Ultimately, people must learn to balance realities. Wildfires and smoke will occur, some of those fires will be large and smoke will affect many people. Yet fires are part of the personality of forests, woodlands, shrublands, and grasslands, and without fires, these systems change. Those fires provide many of the ecosystem services people value, so let’s learn from the many successful cases how to protect people, property, and economies from the adverse effects of fire and smoke. Both can be accomplished in landscapes where fires burn with an ecologically appropriate mix of low, moderate, and high severity, and with patch sizes and spatial patterns (Moritz et al. 2018).

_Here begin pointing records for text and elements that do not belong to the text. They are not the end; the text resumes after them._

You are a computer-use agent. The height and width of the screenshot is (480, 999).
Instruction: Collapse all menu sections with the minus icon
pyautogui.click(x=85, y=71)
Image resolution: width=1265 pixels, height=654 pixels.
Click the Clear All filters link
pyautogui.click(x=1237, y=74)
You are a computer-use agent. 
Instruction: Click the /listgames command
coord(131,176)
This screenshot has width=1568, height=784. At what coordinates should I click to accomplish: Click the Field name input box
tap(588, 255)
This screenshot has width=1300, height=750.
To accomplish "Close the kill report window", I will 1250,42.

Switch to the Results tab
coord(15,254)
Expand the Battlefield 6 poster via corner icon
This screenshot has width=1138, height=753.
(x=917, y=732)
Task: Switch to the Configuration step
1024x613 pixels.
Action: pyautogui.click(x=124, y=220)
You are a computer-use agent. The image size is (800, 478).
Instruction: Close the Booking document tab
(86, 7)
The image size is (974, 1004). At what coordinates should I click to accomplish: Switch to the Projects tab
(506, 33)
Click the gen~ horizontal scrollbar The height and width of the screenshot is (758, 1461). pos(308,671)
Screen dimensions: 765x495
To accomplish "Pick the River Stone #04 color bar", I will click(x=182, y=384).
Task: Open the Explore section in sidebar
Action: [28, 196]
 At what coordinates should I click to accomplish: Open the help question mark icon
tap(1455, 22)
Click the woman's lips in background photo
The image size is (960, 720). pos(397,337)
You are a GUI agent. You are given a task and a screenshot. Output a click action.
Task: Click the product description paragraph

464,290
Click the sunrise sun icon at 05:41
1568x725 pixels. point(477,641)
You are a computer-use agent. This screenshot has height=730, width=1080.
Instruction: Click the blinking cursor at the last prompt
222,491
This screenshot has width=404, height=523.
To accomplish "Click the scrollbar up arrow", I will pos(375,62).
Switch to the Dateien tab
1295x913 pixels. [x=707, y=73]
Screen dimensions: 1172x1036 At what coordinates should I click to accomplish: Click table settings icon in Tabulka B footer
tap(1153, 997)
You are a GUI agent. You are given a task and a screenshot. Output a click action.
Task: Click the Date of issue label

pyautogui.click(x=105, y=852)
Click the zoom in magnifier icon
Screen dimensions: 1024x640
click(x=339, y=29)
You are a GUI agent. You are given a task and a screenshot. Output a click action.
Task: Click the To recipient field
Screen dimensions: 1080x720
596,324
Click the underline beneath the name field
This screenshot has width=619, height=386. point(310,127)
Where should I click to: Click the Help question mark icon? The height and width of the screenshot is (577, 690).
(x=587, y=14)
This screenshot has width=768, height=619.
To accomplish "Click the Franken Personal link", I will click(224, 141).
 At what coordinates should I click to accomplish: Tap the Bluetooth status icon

This requires engaging with fire and with people to find ways to sustainably use landscapes in ways that are ecologically appropriate, financially feasible, and socially acceptable.

As we move forward in what some have called the “Era of Megafires” (Hessburg 2017) or the “Pyrocene” (Pyne 2018), wildfires will continue to influence vegetation change, and therefore the goods and services people receive from ecosystems. We will keep learning from fires through rapidly changing science. We can choose how to manage fires to help shape how those wildfires affect future fires, land, and people for both the short- and long-term. Indeed, managing vegetation and communities so that they are resilient to fires is a worthy goal, and wildfires can help us achieve that resilience. If we do not engage with fires, using them to help us adapt and accomplish our land and resource management goals, then there will likely be widespread vegetation change at multiple spatial scales. Increasingly, society’s environmental goals will include carbon sequestration, resilience, and adaptation to global change, all while effectively managing fires and their attendant smoke to increase positive impacts and lessen negative impacts on people and ecosystem services.

We must. We can. We will. We hope that our book is a contribution in that direction.